*** Opening of Records supplied ***

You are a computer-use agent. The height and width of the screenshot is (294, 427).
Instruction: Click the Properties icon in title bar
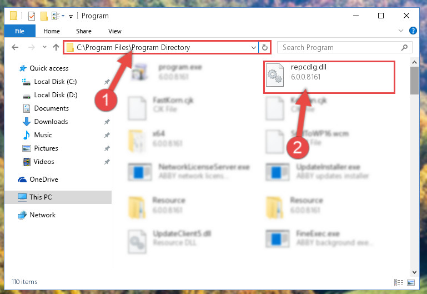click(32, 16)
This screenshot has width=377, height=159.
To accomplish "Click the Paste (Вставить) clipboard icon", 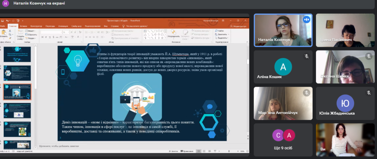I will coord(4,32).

*** Close of Records supplied ***
*** Opening of Records supplied ***

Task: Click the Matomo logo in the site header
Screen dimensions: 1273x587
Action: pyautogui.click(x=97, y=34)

*** Close of Records supplied ***

• [Task requirements] Go through the data and return each line where the word "height" appears.

• [Answer box]
You are a computer-use agent. The height and width of the screenshot is (294, 427).
This screenshot has width=377, height=159.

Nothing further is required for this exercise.